** Work instructions **
In the listing below, find the line holding "Click the Overview grid icon in sidebar" and the line holding "Task: Delete the topmost". Write out those two lines and all lines between, exactly, and nothing more.

** Given data **
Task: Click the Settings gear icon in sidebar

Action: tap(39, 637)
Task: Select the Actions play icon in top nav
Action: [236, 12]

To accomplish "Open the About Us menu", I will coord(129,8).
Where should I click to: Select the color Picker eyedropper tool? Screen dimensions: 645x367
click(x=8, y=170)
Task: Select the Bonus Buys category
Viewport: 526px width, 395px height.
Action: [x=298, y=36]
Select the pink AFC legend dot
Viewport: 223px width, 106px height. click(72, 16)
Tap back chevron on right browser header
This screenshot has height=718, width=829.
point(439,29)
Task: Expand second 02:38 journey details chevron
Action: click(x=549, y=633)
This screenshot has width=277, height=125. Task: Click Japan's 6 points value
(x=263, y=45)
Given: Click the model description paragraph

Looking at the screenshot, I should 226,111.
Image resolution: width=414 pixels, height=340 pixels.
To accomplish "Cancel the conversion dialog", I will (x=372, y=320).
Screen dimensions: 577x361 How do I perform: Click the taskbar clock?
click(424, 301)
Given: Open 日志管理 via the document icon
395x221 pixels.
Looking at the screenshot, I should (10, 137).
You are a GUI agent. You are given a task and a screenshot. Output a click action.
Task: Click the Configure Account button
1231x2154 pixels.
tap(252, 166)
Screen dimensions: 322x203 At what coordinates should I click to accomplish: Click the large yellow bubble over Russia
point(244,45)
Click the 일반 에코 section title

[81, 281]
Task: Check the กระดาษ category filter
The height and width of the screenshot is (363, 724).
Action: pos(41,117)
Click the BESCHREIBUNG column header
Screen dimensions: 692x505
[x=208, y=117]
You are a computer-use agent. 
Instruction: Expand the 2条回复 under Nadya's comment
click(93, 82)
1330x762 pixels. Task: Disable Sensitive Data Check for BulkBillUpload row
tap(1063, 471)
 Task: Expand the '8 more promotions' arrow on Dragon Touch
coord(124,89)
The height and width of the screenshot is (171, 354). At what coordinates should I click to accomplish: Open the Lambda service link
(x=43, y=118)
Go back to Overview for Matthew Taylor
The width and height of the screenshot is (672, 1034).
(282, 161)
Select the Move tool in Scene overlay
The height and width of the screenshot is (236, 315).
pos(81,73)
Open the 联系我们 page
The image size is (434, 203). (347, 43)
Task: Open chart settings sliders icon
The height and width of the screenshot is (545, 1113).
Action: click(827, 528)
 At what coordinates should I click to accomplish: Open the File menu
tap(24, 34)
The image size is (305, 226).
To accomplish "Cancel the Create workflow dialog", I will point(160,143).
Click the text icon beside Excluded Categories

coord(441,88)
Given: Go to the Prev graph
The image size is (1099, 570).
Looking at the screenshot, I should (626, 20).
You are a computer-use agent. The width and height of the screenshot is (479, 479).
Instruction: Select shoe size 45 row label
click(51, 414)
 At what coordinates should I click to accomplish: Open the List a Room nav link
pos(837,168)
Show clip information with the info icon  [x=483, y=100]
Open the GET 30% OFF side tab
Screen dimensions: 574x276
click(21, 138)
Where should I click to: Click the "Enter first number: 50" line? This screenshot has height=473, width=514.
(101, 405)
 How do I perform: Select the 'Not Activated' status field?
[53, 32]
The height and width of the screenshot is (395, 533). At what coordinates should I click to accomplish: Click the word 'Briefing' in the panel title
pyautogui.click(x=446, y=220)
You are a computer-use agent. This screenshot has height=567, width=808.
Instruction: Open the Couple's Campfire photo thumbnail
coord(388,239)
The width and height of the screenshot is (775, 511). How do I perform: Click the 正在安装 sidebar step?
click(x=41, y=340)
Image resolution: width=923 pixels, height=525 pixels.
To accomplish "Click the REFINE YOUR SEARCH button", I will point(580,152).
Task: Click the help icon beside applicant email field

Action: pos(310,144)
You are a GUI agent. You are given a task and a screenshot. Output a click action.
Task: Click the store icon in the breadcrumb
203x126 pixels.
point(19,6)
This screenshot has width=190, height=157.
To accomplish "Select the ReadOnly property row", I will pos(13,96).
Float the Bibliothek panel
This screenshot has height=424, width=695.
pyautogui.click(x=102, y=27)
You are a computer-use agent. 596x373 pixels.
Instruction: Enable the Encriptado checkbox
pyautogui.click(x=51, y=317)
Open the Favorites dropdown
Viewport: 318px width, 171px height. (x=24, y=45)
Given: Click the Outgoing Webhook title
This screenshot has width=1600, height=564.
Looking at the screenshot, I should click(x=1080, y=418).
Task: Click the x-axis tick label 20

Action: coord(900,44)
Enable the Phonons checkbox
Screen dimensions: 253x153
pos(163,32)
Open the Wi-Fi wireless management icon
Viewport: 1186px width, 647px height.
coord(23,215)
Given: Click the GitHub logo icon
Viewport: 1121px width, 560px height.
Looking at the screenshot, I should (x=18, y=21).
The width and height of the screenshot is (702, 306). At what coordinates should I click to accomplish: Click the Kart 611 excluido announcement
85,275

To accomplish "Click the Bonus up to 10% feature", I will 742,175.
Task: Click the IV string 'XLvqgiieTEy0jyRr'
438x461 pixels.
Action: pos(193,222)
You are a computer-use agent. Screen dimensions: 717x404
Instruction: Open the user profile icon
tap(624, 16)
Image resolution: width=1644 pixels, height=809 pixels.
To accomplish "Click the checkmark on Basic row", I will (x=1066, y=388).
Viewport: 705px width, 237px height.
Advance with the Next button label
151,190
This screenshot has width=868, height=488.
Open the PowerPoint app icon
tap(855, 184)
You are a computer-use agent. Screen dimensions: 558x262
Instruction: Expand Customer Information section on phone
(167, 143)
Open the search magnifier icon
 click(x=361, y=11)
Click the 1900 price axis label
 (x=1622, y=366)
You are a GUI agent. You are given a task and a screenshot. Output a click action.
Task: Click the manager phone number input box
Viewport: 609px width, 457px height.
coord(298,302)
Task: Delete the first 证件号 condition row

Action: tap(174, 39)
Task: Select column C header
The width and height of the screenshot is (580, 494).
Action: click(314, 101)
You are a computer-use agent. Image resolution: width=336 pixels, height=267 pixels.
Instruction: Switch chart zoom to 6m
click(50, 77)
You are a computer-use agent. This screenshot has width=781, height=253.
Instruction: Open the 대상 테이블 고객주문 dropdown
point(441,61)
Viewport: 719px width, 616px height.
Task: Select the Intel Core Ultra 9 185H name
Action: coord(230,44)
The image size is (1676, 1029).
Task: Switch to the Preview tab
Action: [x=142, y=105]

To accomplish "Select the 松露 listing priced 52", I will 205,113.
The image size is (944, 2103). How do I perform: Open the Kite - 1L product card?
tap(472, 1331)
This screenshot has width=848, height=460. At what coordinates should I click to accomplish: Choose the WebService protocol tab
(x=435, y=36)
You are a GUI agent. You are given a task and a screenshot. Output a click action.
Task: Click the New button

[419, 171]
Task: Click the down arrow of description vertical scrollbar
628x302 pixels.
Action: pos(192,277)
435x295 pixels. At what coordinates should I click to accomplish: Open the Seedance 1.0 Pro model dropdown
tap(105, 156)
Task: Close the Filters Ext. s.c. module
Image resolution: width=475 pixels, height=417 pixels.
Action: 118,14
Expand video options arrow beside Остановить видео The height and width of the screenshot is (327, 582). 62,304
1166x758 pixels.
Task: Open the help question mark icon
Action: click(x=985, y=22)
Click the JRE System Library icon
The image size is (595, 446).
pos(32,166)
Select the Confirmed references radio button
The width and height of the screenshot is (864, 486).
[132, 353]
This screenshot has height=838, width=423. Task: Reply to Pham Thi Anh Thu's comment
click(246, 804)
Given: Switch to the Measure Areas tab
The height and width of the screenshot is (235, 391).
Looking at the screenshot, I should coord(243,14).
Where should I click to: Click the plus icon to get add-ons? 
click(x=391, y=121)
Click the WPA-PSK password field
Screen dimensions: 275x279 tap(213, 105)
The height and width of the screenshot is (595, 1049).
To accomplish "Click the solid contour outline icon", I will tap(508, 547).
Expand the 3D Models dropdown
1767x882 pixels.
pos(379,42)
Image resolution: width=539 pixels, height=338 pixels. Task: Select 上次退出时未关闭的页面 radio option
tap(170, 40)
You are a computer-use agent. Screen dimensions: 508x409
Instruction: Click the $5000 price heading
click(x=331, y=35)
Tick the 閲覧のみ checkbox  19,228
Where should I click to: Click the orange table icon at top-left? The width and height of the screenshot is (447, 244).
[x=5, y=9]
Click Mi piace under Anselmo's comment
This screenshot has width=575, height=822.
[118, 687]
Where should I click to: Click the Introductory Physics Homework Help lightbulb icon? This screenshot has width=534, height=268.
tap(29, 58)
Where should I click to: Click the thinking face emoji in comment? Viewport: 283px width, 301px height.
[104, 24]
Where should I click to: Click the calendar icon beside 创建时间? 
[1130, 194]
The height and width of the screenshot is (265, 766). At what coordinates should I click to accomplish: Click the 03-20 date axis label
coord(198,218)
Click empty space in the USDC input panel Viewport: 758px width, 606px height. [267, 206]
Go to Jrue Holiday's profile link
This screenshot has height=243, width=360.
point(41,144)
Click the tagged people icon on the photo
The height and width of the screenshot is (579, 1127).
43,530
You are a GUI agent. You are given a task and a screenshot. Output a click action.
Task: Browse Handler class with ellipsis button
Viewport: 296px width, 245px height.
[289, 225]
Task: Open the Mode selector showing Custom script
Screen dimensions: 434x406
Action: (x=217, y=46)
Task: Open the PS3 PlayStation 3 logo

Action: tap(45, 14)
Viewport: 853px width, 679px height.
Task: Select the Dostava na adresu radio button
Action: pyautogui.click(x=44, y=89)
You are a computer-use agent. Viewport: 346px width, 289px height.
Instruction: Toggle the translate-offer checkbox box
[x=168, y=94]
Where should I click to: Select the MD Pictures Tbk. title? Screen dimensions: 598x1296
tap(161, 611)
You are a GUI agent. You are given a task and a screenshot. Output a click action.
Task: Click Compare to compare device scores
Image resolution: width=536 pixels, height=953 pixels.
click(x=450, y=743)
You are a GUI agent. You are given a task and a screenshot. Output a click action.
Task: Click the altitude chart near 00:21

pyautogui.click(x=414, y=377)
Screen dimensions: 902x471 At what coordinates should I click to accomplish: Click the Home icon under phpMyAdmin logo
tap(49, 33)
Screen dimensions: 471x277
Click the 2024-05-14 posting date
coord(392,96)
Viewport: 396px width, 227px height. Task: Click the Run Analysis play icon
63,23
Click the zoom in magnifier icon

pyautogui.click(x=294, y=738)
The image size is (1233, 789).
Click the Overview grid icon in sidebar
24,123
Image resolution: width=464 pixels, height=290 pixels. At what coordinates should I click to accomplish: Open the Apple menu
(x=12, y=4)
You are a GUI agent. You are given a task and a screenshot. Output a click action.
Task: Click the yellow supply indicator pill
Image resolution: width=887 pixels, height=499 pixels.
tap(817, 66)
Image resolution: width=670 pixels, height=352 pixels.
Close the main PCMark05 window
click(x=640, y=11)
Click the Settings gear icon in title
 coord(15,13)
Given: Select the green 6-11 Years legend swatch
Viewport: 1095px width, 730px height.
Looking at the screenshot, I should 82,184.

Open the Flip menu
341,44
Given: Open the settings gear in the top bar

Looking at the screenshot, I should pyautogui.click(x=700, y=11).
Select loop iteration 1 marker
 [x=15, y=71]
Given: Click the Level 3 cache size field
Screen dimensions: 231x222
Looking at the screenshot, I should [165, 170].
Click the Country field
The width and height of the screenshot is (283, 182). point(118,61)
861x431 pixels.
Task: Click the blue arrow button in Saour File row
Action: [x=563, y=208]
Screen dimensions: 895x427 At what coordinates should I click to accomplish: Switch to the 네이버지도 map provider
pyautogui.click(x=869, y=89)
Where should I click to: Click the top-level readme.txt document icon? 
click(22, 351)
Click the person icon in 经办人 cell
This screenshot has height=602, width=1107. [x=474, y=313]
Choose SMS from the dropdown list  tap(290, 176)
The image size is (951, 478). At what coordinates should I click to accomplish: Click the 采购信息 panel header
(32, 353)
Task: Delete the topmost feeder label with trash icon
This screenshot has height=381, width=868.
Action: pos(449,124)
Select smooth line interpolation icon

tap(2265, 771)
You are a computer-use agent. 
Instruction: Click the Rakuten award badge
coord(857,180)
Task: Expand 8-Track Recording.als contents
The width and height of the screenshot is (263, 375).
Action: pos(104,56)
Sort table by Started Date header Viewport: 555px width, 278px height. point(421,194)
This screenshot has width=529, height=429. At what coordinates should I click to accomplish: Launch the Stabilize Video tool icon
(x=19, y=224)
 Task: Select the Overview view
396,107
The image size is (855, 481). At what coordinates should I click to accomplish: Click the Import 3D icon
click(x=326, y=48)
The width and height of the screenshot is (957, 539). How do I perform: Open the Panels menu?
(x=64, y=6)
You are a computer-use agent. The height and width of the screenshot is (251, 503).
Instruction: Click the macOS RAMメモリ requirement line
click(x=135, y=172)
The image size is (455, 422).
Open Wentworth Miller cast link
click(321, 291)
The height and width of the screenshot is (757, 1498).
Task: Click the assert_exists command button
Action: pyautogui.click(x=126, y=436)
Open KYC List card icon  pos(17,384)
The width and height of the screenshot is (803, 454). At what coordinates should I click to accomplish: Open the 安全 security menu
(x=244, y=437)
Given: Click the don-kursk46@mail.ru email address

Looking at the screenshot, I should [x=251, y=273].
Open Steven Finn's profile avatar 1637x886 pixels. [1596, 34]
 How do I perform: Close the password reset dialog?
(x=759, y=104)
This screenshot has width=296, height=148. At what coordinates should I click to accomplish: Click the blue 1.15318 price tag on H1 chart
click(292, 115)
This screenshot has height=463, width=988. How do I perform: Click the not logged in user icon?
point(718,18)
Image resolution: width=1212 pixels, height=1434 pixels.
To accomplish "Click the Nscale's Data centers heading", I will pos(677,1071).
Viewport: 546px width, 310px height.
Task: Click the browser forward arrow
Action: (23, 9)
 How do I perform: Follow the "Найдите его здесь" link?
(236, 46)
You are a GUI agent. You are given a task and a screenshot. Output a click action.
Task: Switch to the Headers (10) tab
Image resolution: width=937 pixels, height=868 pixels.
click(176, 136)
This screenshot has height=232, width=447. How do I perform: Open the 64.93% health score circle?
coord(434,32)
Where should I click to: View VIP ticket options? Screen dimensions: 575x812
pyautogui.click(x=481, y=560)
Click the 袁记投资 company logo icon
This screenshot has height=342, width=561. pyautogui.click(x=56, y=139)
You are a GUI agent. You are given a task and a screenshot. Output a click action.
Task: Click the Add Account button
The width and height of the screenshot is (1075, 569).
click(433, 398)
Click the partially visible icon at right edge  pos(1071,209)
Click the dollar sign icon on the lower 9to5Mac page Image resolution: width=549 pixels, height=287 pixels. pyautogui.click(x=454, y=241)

** Reply to the exercise **
Click the Overview grid icon in sidebar
24,123
Image resolution: width=464 pixels, height=290 pixels. At what coordinates should I click to accomplish: Open the Apple menu
(x=12, y=4)
You are a GUI agent. You are given a task and a screenshot. Output a click action.
Task: Click the yellow supply indicator pill
Image resolution: width=887 pixels, height=499 pixels.
tap(817, 66)
Image resolution: width=670 pixels, height=352 pixels.
Close the main PCMark05 window
click(x=640, y=11)
Click the Settings gear icon in title
 coord(15,13)
Given: Select the green 6-11 Years legend swatch
Viewport: 1095px width, 730px height.
Looking at the screenshot, I should 82,184.

Open the Flip menu
341,44
Given: Open the settings gear in the top bar

Looking at the screenshot, I should pyautogui.click(x=700, y=11).
Select loop iteration 1 marker
 [x=15, y=71]
Given: Click the Level 3 cache size field
Screen dimensions: 231x222
Looking at the screenshot, I should [165, 170].
Click the Country field
The width and height of the screenshot is (283, 182). point(118,61)
861x431 pixels.
Task: Click the blue arrow button in Saour File row
Action: [x=563, y=208]
Screen dimensions: 895x427 At what coordinates should I click to accomplish: Switch to the 네이버지도 map provider
pyautogui.click(x=869, y=89)
Where should I click to: Click the top-level readme.txt document icon? 
click(22, 351)
Click the person icon in 经办人 cell
This screenshot has height=602, width=1107. [x=474, y=313]
Choose SMS from the dropdown list  tap(290, 176)
The image size is (951, 478). At what coordinates should I click to accomplish: Click the 采购信息 panel header
(32, 353)
Task: Delete the topmost feeder label with trash icon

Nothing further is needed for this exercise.